### Work request
Once you find the line containing "Content right protection (484, 2282)" in the data below, copy it and each following line exactly, up to and including the line containing "Контактная информация (487, 2235)", and nothing else.

### Input data
+++++

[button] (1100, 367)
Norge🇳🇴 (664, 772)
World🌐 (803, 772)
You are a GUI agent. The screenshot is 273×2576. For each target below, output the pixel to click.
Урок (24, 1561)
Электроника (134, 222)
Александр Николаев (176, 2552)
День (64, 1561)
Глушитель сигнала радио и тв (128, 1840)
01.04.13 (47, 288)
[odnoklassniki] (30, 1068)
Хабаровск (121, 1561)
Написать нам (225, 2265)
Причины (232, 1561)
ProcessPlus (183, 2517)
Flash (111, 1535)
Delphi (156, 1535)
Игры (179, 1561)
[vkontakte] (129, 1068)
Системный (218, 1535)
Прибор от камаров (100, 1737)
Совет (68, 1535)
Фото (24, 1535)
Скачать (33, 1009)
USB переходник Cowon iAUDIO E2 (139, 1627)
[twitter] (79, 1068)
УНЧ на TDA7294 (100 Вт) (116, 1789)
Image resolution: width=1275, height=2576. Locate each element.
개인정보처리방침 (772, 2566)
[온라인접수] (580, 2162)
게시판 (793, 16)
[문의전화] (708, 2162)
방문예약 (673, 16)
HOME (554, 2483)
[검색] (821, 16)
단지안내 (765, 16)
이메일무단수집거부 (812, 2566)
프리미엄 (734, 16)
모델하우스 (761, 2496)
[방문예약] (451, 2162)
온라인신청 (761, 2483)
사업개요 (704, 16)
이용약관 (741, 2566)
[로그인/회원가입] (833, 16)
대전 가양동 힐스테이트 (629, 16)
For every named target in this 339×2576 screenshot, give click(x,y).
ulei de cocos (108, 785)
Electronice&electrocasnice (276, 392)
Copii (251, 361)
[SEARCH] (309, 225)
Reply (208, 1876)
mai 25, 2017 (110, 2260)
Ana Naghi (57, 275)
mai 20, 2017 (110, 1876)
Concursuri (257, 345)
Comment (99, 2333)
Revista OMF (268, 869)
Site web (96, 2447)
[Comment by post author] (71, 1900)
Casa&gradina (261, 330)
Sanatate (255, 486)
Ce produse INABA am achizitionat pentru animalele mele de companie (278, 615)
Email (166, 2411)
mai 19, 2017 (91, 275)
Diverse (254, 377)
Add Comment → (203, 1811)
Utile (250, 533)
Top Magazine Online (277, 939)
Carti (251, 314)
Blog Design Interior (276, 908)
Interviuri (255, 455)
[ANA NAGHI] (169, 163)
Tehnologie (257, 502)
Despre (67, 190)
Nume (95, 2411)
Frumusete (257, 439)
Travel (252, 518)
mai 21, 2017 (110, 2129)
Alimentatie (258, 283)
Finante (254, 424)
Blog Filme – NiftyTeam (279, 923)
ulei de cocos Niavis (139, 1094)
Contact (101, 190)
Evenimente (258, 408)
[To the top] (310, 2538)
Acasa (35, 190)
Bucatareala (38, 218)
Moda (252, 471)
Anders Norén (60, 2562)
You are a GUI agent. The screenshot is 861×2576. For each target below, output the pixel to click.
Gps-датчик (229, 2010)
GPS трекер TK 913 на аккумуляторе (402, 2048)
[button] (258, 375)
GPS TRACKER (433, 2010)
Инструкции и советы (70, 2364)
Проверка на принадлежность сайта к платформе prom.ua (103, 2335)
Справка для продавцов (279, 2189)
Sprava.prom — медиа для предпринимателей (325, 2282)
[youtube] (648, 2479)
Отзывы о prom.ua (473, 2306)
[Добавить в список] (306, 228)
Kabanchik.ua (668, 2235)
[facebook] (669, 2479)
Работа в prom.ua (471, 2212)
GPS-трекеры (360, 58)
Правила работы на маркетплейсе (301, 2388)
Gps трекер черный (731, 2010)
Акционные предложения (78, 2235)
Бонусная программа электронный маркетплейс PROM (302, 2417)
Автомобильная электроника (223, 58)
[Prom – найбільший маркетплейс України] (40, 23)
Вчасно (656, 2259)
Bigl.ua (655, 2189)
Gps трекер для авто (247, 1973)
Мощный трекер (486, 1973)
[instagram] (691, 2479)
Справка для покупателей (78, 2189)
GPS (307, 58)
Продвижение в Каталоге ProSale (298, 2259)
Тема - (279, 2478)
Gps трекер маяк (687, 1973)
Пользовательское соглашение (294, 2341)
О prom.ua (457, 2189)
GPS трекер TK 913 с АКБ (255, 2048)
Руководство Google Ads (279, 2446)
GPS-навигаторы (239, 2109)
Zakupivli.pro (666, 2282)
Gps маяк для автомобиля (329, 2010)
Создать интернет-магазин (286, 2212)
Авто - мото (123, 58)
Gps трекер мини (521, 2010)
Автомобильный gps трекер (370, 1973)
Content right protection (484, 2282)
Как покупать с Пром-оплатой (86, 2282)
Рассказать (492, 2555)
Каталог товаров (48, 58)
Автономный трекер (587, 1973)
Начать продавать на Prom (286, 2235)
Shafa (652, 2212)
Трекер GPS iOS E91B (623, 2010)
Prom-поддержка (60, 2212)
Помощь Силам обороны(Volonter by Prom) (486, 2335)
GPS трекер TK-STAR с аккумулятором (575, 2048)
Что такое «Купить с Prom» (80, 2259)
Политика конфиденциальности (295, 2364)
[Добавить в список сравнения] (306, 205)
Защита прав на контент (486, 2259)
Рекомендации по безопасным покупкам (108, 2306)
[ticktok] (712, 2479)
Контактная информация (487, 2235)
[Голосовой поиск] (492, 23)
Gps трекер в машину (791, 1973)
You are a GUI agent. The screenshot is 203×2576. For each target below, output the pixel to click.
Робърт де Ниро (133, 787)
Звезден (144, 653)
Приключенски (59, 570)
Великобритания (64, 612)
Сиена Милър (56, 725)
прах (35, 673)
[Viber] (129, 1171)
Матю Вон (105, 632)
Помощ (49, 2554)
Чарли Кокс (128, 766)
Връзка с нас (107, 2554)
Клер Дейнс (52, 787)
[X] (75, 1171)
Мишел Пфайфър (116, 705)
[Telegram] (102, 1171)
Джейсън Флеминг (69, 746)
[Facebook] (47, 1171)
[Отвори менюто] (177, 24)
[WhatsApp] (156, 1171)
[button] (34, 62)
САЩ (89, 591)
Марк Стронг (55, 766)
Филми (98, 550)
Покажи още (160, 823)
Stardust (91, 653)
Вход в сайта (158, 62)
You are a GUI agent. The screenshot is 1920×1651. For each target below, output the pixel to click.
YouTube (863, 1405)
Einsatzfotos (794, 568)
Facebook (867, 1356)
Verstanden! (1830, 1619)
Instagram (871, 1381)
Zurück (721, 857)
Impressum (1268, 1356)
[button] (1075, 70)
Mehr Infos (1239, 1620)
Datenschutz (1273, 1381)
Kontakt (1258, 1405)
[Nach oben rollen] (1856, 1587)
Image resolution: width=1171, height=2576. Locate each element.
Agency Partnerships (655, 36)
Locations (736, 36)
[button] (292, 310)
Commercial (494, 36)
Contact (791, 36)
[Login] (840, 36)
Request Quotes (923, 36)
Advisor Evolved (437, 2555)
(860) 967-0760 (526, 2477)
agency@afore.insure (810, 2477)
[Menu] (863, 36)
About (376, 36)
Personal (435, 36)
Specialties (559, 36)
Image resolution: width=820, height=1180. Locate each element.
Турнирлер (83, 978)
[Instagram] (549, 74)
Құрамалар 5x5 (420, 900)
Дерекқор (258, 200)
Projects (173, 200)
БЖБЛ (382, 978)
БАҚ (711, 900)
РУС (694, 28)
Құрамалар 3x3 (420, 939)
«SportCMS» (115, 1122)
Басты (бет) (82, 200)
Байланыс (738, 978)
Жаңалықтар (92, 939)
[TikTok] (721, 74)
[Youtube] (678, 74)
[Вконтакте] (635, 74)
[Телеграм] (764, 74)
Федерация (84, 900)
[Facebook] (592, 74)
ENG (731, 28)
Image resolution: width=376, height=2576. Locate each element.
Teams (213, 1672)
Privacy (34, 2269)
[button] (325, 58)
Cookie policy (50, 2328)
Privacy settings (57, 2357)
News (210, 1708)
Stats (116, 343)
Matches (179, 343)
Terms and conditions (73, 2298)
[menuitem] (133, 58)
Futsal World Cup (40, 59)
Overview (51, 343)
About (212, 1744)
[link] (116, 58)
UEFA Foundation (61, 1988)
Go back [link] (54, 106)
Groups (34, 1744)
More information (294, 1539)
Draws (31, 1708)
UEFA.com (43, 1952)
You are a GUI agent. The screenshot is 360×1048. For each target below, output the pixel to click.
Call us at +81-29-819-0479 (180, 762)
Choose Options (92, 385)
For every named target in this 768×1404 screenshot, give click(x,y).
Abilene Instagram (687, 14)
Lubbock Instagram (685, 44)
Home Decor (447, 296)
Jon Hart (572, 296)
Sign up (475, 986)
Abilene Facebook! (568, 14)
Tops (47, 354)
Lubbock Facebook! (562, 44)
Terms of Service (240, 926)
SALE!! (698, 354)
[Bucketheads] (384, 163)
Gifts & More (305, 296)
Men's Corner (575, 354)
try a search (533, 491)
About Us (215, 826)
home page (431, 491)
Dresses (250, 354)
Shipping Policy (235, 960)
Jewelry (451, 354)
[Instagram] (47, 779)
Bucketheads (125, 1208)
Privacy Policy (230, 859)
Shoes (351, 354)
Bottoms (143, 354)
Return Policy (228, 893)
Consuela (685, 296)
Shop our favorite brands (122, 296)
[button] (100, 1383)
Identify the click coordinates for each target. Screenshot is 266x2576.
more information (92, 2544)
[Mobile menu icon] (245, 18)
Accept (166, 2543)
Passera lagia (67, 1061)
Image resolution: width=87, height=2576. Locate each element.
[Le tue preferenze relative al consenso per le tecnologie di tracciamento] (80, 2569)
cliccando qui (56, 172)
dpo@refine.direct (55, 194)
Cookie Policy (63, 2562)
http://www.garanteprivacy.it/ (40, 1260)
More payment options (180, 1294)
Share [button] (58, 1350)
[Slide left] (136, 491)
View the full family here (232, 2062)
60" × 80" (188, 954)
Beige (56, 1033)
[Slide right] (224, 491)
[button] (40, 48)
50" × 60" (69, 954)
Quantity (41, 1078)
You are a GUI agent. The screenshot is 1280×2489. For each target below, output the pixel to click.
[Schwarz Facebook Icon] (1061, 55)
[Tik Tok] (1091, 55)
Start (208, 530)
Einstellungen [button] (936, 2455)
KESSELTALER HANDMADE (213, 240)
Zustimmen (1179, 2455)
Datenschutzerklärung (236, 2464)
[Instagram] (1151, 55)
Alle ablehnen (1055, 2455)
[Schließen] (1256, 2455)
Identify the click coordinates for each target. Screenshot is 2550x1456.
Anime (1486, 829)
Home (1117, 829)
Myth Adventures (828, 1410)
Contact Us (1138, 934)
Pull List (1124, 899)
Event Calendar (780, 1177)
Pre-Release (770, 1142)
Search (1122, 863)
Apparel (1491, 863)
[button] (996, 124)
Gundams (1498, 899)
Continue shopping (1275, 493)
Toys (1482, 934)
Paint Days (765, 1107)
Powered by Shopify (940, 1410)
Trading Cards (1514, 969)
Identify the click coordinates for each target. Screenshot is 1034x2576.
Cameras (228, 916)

+++++

### Response area
Content right protection (484, 2282)
Как покупать с Пром-оплатой (86, 2282)
Рассказать (492, 2555)
Каталог товаров (48, 58)
Автономный трекер (587, 1973)
Начать продавать на Prom (286, 2235)
Shafa (652, 2212)
Трекер GPS iOS E91B (623, 2010)
Prom-поддержка (60, 2212)
Помощь Силам обороны(Volonter by Prom) (486, 2335)
GPS трекер TK-STAR с аккумулятором (575, 2048)
Что такое «Купить с Prom» (80, 2259)
Политика конфиденциальности (295, 2364)
[Добавить в список сравнения] (306, 205)
Защита прав на контент (486, 2259)
Рекомендации по безопасным покупкам (108, 2306)
[ticktok] (712, 2479)
Контактная информация (487, 2235)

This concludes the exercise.